Cleaning the windows is an important step for making sure they are perfectly clear and give you the best possible visibility, especially when driving in the sun.
Use a specialist car window cleaner and make sure you clean both sides of the glass, not just the outside.
Step 11. Clean the interior
If you want to be thorough, you should also give the inside a good clean while you’re at it. Remove the mats and clean the interior with a vacuum cleaner.
Getting into a freshly cleaned car just feels so much better than if the car is full of dust and dirt – and it will feel like all your hard work on the outside was for nothing if your car is grubby on the inside.

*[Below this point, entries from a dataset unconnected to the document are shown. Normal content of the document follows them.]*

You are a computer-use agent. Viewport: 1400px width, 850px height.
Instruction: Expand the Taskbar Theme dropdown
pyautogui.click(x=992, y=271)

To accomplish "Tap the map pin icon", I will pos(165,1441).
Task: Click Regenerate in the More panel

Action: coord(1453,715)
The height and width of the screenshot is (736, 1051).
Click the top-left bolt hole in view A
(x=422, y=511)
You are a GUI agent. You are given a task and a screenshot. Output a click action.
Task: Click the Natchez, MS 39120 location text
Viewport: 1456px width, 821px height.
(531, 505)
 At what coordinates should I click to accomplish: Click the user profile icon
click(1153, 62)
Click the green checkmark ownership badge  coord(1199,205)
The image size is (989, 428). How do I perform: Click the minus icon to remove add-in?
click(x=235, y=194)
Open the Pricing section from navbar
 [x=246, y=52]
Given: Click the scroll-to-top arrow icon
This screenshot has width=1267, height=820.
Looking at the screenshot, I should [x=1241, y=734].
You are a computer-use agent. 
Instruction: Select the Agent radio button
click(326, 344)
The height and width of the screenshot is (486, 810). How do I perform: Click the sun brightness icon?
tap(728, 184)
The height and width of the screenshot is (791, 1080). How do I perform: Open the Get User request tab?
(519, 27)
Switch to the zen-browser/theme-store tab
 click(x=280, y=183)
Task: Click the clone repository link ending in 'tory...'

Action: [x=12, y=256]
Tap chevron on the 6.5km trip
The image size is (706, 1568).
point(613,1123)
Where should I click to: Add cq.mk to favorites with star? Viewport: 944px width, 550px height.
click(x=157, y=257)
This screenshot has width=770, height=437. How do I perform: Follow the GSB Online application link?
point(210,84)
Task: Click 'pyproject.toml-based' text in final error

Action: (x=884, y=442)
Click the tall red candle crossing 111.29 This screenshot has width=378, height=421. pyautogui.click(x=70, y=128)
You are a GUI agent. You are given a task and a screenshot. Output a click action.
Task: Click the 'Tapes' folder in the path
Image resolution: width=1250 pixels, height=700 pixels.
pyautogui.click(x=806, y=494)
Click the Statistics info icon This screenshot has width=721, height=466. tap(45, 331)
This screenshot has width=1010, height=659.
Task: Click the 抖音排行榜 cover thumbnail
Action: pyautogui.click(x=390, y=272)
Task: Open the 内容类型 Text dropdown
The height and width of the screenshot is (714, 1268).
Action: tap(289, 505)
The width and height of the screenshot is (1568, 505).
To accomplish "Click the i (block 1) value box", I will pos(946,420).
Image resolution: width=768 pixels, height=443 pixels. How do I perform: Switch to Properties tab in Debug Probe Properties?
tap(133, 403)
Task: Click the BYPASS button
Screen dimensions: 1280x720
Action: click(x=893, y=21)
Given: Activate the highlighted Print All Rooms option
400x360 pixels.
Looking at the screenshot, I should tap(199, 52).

Step 12. Don’t miss the details
When you clean your car, try to pay attention to the spots that are easy to miss. This includes the door sills, the bumper, the rear-view mirrors and the handles. If you miss anything, a patch of dirt is much more visible on a shiny, clean car!
Step 13. Do it regularly!
Some people find cleaning their car a therapeutic, almost meditative activity – while others see it as a dreaded chore. Either way, the best thing is not to leave too much time in between washes – a car that you wash often is much easier to deal with than one that only sees a sponge one a year.
Use the right equipment and do a thorough job for the best results
Whether you enjoy washing your car or whether you hate it, it has to be done. A newly-washed vehicle can look stunning – and so much more impressive than a car covered in dust and muck. Follow our steps and do a good job of it – and then stand back and admire the results.